> **Work task**
Word for word, reproduce the data that follows.

> **Available data**

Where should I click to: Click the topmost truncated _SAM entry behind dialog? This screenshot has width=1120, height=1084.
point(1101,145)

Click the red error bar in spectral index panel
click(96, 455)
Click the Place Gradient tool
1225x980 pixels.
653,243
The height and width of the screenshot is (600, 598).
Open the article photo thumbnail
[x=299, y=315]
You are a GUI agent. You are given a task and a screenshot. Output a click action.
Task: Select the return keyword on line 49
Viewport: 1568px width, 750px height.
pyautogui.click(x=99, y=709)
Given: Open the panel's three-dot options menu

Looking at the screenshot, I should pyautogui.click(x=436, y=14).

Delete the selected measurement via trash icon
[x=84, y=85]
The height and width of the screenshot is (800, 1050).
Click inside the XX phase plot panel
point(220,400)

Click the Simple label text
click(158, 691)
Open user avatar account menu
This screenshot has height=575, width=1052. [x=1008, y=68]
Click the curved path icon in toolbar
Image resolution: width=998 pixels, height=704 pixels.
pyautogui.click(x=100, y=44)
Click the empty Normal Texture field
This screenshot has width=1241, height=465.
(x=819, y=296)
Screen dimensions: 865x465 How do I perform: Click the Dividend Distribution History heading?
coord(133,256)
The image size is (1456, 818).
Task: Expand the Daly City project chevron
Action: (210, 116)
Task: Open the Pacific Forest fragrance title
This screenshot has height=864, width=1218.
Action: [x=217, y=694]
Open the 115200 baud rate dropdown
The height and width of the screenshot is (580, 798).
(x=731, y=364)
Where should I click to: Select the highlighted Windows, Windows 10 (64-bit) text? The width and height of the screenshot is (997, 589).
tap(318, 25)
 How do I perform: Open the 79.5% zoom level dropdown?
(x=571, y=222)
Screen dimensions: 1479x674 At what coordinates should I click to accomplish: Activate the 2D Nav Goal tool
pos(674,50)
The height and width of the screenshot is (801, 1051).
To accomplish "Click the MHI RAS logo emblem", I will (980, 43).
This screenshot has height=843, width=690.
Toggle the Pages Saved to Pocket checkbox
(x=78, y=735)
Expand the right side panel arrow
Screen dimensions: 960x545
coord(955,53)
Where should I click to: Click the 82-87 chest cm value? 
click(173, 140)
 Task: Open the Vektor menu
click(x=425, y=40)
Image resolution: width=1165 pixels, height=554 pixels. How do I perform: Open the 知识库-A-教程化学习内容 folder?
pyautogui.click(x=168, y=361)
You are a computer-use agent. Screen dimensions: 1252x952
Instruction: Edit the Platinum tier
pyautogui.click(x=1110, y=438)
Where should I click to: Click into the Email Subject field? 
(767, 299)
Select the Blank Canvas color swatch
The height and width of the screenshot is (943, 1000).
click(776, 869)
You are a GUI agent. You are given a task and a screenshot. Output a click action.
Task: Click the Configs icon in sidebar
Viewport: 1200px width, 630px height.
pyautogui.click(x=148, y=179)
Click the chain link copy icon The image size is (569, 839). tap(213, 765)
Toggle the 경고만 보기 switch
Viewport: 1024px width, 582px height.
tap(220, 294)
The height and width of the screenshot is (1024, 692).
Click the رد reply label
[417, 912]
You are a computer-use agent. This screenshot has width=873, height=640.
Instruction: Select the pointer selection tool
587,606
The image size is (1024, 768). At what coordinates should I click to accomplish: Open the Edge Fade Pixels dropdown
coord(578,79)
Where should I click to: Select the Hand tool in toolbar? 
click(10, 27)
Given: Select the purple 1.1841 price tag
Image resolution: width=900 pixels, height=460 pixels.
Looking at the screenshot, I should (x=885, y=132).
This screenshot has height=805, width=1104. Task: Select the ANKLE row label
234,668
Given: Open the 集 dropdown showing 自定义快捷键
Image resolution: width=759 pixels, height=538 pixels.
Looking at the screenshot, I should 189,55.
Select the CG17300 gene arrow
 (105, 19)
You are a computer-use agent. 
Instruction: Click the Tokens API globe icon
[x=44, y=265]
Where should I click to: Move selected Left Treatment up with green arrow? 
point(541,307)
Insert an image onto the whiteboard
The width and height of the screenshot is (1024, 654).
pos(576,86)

> **Expected answer**
Where should I click to: Click the topmost truncated _SAM entry behind dialog? This screenshot has width=1120, height=1084.
point(1101,145)

Click the red error bar in spectral index panel
click(96, 455)
Click the Place Gradient tool
1225x980 pixels.
653,243
The height and width of the screenshot is (600, 598).
Open the article photo thumbnail
[x=299, y=315]
You are a GUI agent. You are given a task and a screenshot. Output a click action.
Task: Select the return keyword on line 49
Viewport: 1568px width, 750px height.
pyautogui.click(x=99, y=709)
Given: Open the panel's three-dot options menu

Looking at the screenshot, I should pyautogui.click(x=436, y=14).

Delete the selected measurement via trash icon
[x=84, y=85]
The height and width of the screenshot is (800, 1050).
Click inside the XX phase plot panel
point(220,400)

Click the Simple label text
click(158, 691)
Open user avatar account menu
This screenshot has height=575, width=1052. [x=1008, y=68]
Click the curved path icon in toolbar
Image resolution: width=998 pixels, height=704 pixels.
pyautogui.click(x=100, y=44)
Click the empty Normal Texture field
This screenshot has width=1241, height=465.
(x=819, y=296)
Screen dimensions: 865x465 How do I perform: Click the Dividend Distribution History heading?
coord(133,256)
The image size is (1456, 818).
Task: Expand the Daly City project chevron
Action: (210, 116)
Task: Open the Pacific Forest fragrance title
This screenshot has height=864, width=1218.
Action: [x=217, y=694]
Open the 115200 baud rate dropdown
The height and width of the screenshot is (580, 798).
(x=731, y=364)
Where should I click to: Select the highlighted Windows, Windows 10 (64-bit) text? The width and height of the screenshot is (997, 589).
tap(318, 25)
 How do I perform: Open the 79.5% zoom level dropdown?
(x=571, y=222)
Screen dimensions: 1479x674 At what coordinates should I click to accomplish: Activate the 2D Nav Goal tool
pos(674,50)
The height and width of the screenshot is (801, 1051).
To accomplish "Click the MHI RAS logo emblem", I will (980, 43).
This screenshot has height=843, width=690.
Toggle the Pages Saved to Pocket checkbox
(x=78, y=735)
Expand the right side panel arrow
Screen dimensions: 960x545
coord(955,53)
Where should I click to: Click the 82-87 chest cm value? 
click(173, 140)
 Task: Open the Vektor menu
click(x=425, y=40)
Image resolution: width=1165 pixels, height=554 pixels. How do I perform: Open the 知识库-A-教程化学习内容 folder?
pyautogui.click(x=168, y=361)
You are a computer-use agent. Screen dimensions: 1252x952
Instruction: Edit the Platinum tier
pyautogui.click(x=1110, y=438)
Where should I click to: Click into the Email Subject field? 
(767, 299)
Select the Blank Canvas color swatch
The height and width of the screenshot is (943, 1000).
click(776, 869)
You are a GUI agent. You are given a task and a screenshot. Output a click action.
Task: Click the Configs icon in sidebar
Viewport: 1200px width, 630px height.
pyautogui.click(x=148, y=179)
Click the chain link copy icon The image size is (569, 839). tap(213, 765)
Toggle the 경고만 보기 switch
Viewport: 1024px width, 582px height.
tap(220, 294)
The height and width of the screenshot is (1024, 692).
Click the رد reply label
[417, 912]
You are a computer-use agent. This screenshot has width=873, height=640.
Instruction: Select the pointer selection tool
587,606
The image size is (1024, 768). At what coordinates should I click to accomplish: Open the Edge Fade Pixels dropdown
coord(578,79)
Where should I click to: Select the Hand tool in toolbar? 
click(10, 27)
Given: Select the purple 1.1841 price tag
Image resolution: width=900 pixels, height=460 pixels.
Looking at the screenshot, I should (x=885, y=132).
This screenshot has height=805, width=1104. Task: Select the ANKLE row label
234,668
Given: Open the 集 dropdown showing 自定义快捷键
Image resolution: width=759 pixels, height=538 pixels.
Looking at the screenshot, I should 189,55.
Select the CG17300 gene arrow
 (105, 19)
You are a computer-use agent. 
Instruction: Click the Tokens API globe icon
[x=44, y=265]
Where should I click to: Move selected Left Treatment up with green arrow? 
point(541,307)
Insert an image onto the whiteboard
The width and height of the screenshot is (1024, 654).
pos(576,86)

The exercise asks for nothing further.